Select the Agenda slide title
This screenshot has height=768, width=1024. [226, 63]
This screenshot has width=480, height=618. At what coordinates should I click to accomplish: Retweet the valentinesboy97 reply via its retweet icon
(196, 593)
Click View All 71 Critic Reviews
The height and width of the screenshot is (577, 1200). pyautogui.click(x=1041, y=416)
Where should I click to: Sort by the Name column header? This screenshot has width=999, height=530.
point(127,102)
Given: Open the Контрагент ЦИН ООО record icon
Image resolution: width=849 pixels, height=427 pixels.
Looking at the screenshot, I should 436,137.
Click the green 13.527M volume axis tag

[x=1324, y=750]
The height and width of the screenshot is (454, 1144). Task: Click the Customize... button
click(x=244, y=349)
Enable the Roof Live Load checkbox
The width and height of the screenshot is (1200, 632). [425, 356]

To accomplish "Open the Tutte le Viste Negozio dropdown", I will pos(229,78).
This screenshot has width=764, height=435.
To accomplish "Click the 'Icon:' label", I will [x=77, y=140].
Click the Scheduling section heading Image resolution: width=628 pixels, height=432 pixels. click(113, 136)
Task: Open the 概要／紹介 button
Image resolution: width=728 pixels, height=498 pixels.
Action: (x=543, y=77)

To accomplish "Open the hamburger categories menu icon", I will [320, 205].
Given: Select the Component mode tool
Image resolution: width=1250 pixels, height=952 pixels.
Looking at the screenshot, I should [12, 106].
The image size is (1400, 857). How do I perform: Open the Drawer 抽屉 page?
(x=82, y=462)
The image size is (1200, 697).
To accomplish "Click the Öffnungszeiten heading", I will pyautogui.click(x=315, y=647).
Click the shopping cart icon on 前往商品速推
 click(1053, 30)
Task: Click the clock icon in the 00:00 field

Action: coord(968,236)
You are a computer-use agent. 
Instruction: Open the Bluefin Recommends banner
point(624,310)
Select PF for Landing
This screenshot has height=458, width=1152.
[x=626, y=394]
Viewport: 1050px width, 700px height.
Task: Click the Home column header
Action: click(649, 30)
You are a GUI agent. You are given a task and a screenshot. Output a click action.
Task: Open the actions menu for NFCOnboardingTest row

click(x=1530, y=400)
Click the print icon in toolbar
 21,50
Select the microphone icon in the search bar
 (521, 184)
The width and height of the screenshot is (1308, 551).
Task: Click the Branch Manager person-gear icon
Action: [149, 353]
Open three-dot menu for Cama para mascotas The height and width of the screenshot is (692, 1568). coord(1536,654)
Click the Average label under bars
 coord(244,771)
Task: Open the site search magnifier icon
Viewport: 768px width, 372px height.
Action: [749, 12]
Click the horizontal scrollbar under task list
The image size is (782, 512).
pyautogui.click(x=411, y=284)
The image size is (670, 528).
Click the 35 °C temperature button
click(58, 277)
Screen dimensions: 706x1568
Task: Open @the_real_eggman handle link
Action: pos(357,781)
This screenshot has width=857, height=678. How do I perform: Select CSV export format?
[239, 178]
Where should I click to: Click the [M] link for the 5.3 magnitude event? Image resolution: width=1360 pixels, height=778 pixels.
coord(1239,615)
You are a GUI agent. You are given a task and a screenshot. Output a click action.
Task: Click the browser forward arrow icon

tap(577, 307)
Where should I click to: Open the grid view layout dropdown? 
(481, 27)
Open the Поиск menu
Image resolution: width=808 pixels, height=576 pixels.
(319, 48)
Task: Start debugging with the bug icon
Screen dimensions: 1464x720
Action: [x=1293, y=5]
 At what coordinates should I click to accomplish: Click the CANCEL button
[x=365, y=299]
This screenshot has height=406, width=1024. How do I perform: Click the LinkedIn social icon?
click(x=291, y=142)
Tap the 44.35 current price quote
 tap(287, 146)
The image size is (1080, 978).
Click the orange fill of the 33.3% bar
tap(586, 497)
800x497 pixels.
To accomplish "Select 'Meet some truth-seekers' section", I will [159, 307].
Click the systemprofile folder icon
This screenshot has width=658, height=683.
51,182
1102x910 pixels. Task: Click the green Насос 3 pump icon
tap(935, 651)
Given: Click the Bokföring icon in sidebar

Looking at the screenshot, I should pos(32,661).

§ Goal of the exercise:
The entries above should be copied out exactly, with none left out.

§ Response area:
Select the Agenda slide title
This screenshot has height=768, width=1024. [226, 63]
This screenshot has width=480, height=618. At what coordinates should I click to accomplish: Retweet the valentinesboy97 reply via its retweet icon
(196, 593)
Click View All 71 Critic Reviews
The height and width of the screenshot is (577, 1200). pyautogui.click(x=1041, y=416)
Where should I click to: Sort by the Name column header? This screenshot has width=999, height=530.
point(127,102)
Given: Open the Контрагент ЦИН ООО record icon
Image resolution: width=849 pixels, height=427 pixels.
Looking at the screenshot, I should 436,137.
Click the green 13.527M volume axis tag

[x=1324, y=750]
The height and width of the screenshot is (454, 1144). Task: Click the Customize... button
click(x=244, y=349)
Enable the Roof Live Load checkbox
The width and height of the screenshot is (1200, 632). [425, 356]

To accomplish "Open the Tutte le Viste Negozio dropdown", I will pos(229,78).
This screenshot has width=764, height=435.
To accomplish "Click the 'Icon:' label", I will [x=77, y=140].
Click the Scheduling section heading Image resolution: width=628 pixels, height=432 pixels. click(113, 136)
Task: Open the 概要／紹介 button
Image resolution: width=728 pixels, height=498 pixels.
Action: (x=543, y=77)

To accomplish "Open the hamburger categories menu icon", I will [320, 205].
Given: Select the Component mode tool
Image resolution: width=1250 pixels, height=952 pixels.
Looking at the screenshot, I should [12, 106].
The image size is (1400, 857). How do I perform: Open the Drawer 抽屉 page?
(x=82, y=462)
The image size is (1200, 697).
To accomplish "Click the Öffnungszeiten heading", I will pyautogui.click(x=315, y=647).
Click the shopping cart icon on 前往商品速推
 click(1053, 30)
Task: Click the clock icon in the 00:00 field

Action: coord(968,236)
You are a computer-use agent. 
Instruction: Open the Bluefin Recommends banner
point(624,310)
Select PF for Landing
This screenshot has height=458, width=1152.
[x=626, y=394]
Viewport: 1050px width, 700px height.
Task: Click the Home column header
Action: click(649, 30)
You are a GUI agent. You are given a task and a screenshot. Output a click action.
Task: Open the actions menu for NFCOnboardingTest row

click(x=1530, y=400)
Click the print icon in toolbar
 21,50
Select the microphone icon in the search bar
 (521, 184)
The width and height of the screenshot is (1308, 551).
Task: Click the Branch Manager person-gear icon
Action: [149, 353]
Open three-dot menu for Cama para mascotas The height and width of the screenshot is (692, 1568). coord(1536,654)
Click the Average label under bars
 coord(244,771)
Task: Open the site search magnifier icon
Viewport: 768px width, 372px height.
Action: [749, 12]
Click the horizontal scrollbar under task list
The image size is (782, 512).
pyautogui.click(x=411, y=284)
The image size is (670, 528).
Click the 35 °C temperature button
click(58, 277)
Screen dimensions: 706x1568
Task: Open @the_real_eggman handle link
Action: pos(357,781)
This screenshot has width=857, height=678. How do I perform: Select CSV export format?
[239, 178]
Where should I click to: Click the [M] link for the 5.3 magnitude event? Image resolution: width=1360 pixels, height=778 pixels.
coord(1239,615)
You are a GUI agent. You are given a task and a screenshot. Output a click action.
Task: Click the browser forward arrow icon

tap(577, 307)
Where should I click to: Open the grid view layout dropdown? 
(481, 27)
Open the Поиск menu
Image resolution: width=808 pixels, height=576 pixels.
(319, 48)
Task: Start debugging with the bug icon
Screen dimensions: 1464x720
Action: [x=1293, y=5]
 At what coordinates should I click to accomplish: Click the CANCEL button
[x=365, y=299]
This screenshot has height=406, width=1024. How do I perform: Click the LinkedIn social icon?
click(x=291, y=142)
Tap the 44.35 current price quote
 tap(287, 146)
The image size is (1080, 978).
Click the orange fill of the 33.3% bar
tap(586, 497)
800x497 pixels.
To accomplish "Select 'Meet some truth-seekers' section", I will [159, 307].
Click the systemprofile folder icon
This screenshot has width=658, height=683.
51,182
1102x910 pixels. Task: Click the green Насос 3 pump icon
tap(935, 651)
Given: Click the Bokföring icon in sidebar

Looking at the screenshot, I should pos(32,661).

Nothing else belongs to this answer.